We can generate these query clusters by applying three strategies:

  • Prioritize frequent queries. Since our goal is to maximize coverage of the intent space, we should focus on queries that represent actual searcher traffic. This strategy works well when queries follow a Zipfian or power-law distribution, in which case a small or moderate set of queries comprise a disproportionate share of traffic.
  • Canonicalize similar queries. Mapping equivalent or near-equivalent queries to the same representation allows a single canonical query to cover more of the intent space. Queries that vary only in stemming (or lemmatization) and word order usually map to the same intent.
  • Minimize gaps. While canonicalizing similar queries removes queries to avoid redundancy, we also want to avoid gaps in the space of intents for which the document is relevant. If the document is relevant to a query, that query should be highly similar to at least one query in our set.

Rather than cluster the queries for each document separately, we can more efficiently compute a document-independent clustering. Specifically, we can cluster the most frequent queries (e.g., the top million) that hopefully comprise a large fraction of search traffic. We can construct an undirected graph of these queries, connecting each query to its most similar neighbors with weights based on their query similarity. We then apply any graph clustering algorithm to this graph. Finally, we can assign each cluster a canonical query based on its frequency and centrality within the cluster.

How do we apply the bag-of-queries representation?

The bag-of-queries model provides a sparse document representation that can be useful for retrieval and ranking. In particular, it can be used as either a positive or negative relevance signal:

  • Positive relevance signal. If a frequent query belongs to a query cluster that is part of a document’s bag of queries, then that document is probably relevant and should be included in the results. Moreover, if the document also has high desirability (e.g., a best-selling product), it should be highly ranked. This approach can also be used for infrequent queries if they can be mapped to vectors and the query clusters are stored in a specialized index that supports nearest-neighbor retrieval.
  • Negative relevance signal. If a frequent query does not belong to any query clusters that are part of a document’s bag of queries, then that document is probably irrelevant and should not be included in the results. This negative signal can be useful to avoid returning documents that have desirability but low relevance. Again, this approach can also be used for infrequent queries using nearest-neighbor retrieval.
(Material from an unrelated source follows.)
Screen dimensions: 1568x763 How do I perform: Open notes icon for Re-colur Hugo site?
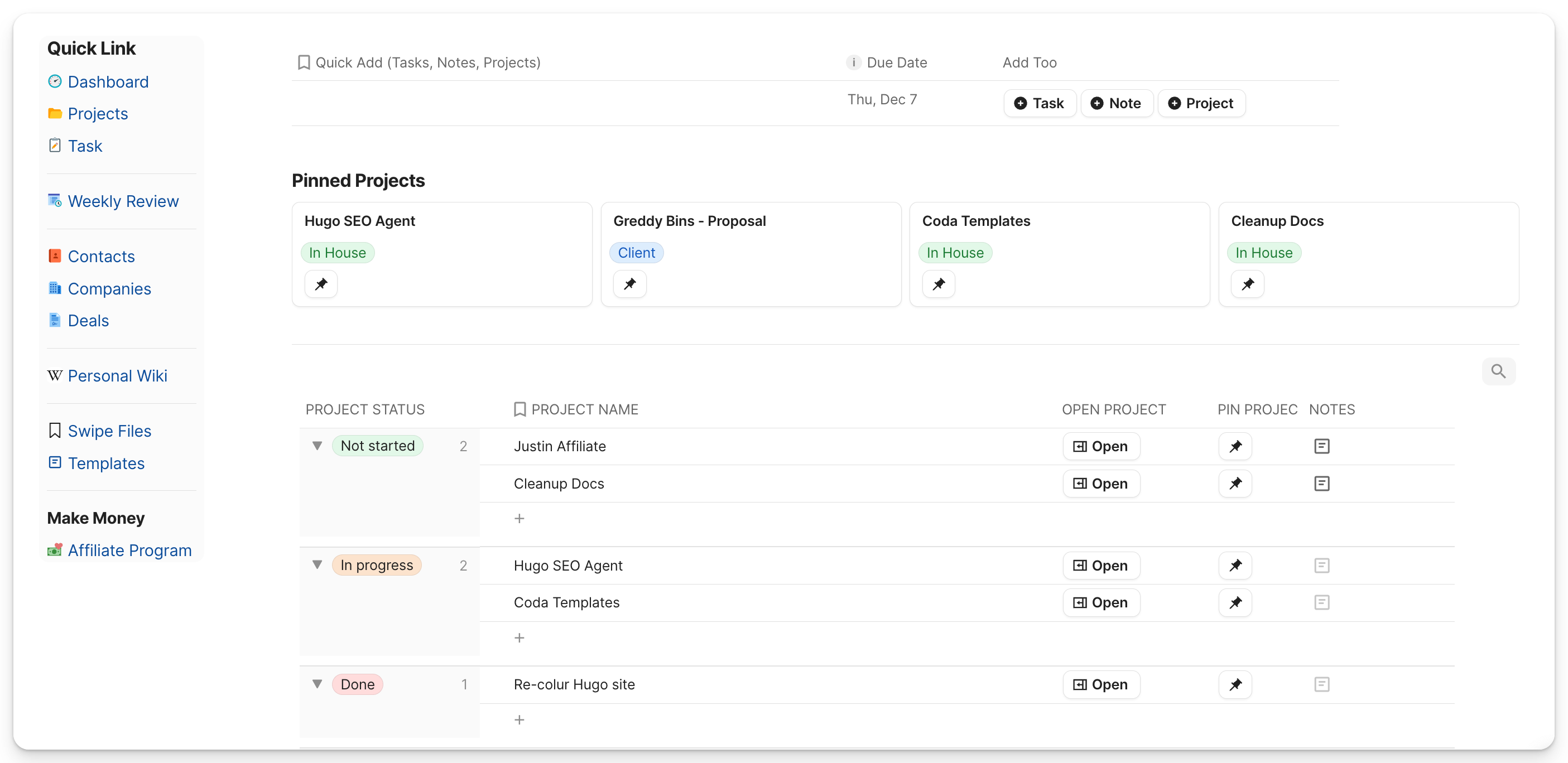pyautogui.click(x=1321, y=684)
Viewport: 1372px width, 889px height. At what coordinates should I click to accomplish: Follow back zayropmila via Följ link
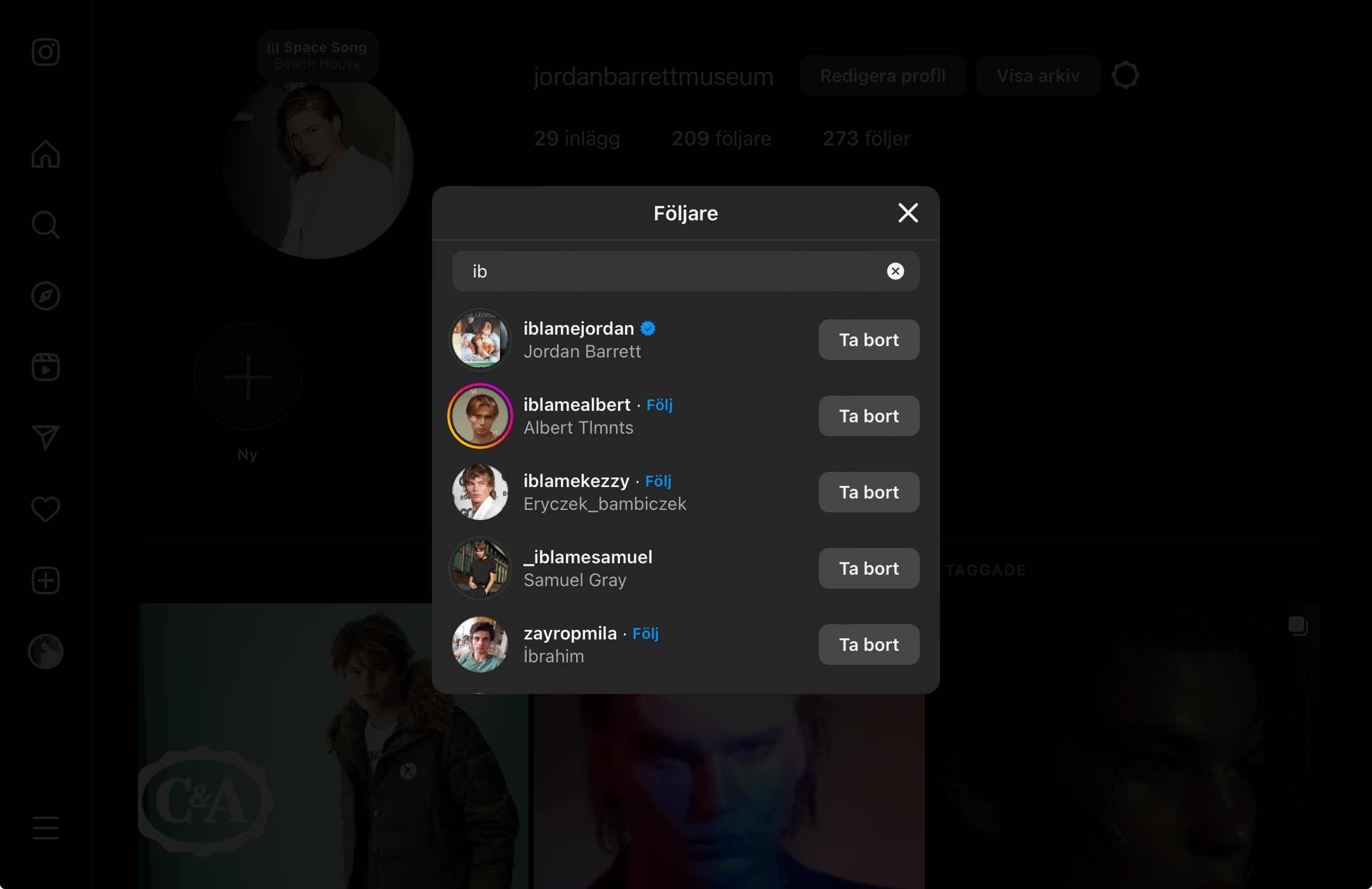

The bag-of-queries representation is also useful for using retrievability to measure recall.

Why use a sparse document representation?

The bag-of-queries model provides a sparse document representation that can be useful as either a positive or negative relevance signal. But why use a sparse document representation rather than a dense one?

Dense representations provide a richer signal than sparse ones. However, that richer signal comes with significant costs. Dense representations can significantly increase index size. Moreover, retrieval from a vector database tends to be more expensive than retrieval from an inverted index. Finally, computing cosine similarity is more expensive than determining whether the intersection of two sets is non-empty.

Does a sparse document representation provide enough signal to establish whether a result is relevant? If so, we can obtain much of the benefit of a dense representation at a significantly lower cost.


The duality between queries and documents allows us to model queries as bags of documents and documents as bags of queries. This post has focused on using this second, less intuitive side of the duality as a sparse document representation. Hopefully, it offers a useful tool to obtain some of the benefits of dense representations while avoiding some of their cost.